I willingly embrace the reformed churches, although dissenting, in some respects, from our church of England. I could, indeed, wish, that a well tempered episcopal regimen, without any unjust domination, such as obtains among us, and if I have any skill in these matters, such as hath been received in the church from the apostolic age, were retained by them all; nor do I despair, but that it will some time be restored; if I may not, posterity will see it. In the mean-while, God forbid that I should be so ironhearted, as on account of such a defect, (permit me so to call it without offence,) to believe that some of them should be cut off from our communion, or with certain maniac writers among us, to pronounce, that they have no true and valid sacraments; and thus are, themselves, scarcely Christians. I would purchase, at any price, a more intimate anion among all the reformed.

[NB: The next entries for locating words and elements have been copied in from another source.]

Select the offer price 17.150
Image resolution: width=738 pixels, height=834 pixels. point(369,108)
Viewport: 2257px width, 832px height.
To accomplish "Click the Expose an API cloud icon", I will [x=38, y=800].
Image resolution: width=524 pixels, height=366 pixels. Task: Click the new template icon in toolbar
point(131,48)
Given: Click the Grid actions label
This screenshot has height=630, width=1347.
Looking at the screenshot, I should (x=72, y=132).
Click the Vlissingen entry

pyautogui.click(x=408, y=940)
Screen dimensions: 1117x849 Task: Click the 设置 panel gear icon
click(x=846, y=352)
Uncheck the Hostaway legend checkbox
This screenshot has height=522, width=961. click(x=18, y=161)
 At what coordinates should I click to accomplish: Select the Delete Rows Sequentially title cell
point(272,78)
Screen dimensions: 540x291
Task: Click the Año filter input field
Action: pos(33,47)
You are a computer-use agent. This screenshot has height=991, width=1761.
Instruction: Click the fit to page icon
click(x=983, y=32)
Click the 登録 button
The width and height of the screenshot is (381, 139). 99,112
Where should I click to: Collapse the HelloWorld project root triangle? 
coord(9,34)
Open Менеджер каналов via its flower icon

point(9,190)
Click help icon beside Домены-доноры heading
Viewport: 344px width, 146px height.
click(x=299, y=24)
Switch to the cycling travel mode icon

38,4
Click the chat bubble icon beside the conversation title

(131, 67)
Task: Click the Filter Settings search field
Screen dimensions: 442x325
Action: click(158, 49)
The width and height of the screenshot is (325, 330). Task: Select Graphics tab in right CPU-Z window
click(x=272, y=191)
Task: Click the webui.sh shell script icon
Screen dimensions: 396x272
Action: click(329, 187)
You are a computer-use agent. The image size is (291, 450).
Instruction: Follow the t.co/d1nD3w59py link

If ever the hope of the good archbishop be realized, that episcopacy will be universal, it requires no spirit of prophecy to predict, that its universality will not be forwarded by the efforts of those men, who preach up their own exclusive claim to covenant mercy, and consign all other denominations to the bottomless pit.

The Rev. Samuel Wix, in his recent proposal for a reunion of the Roman and Anglican Churches, for the avowed very laudable purpose of destroying the British and Foreign Bible Society, and exterminating all protestant nonepiscopalians, represents archbishop Wake as a champion of exclusive churchmanship, and as preferring papists to protestant dissenters. Whereas, that able and learned primate entertained a wholesome abhorrence of all compromise with any popish communion, whether Gallican or Roman; and also held a charitable and devo

DISSENTERS-PAPISTS.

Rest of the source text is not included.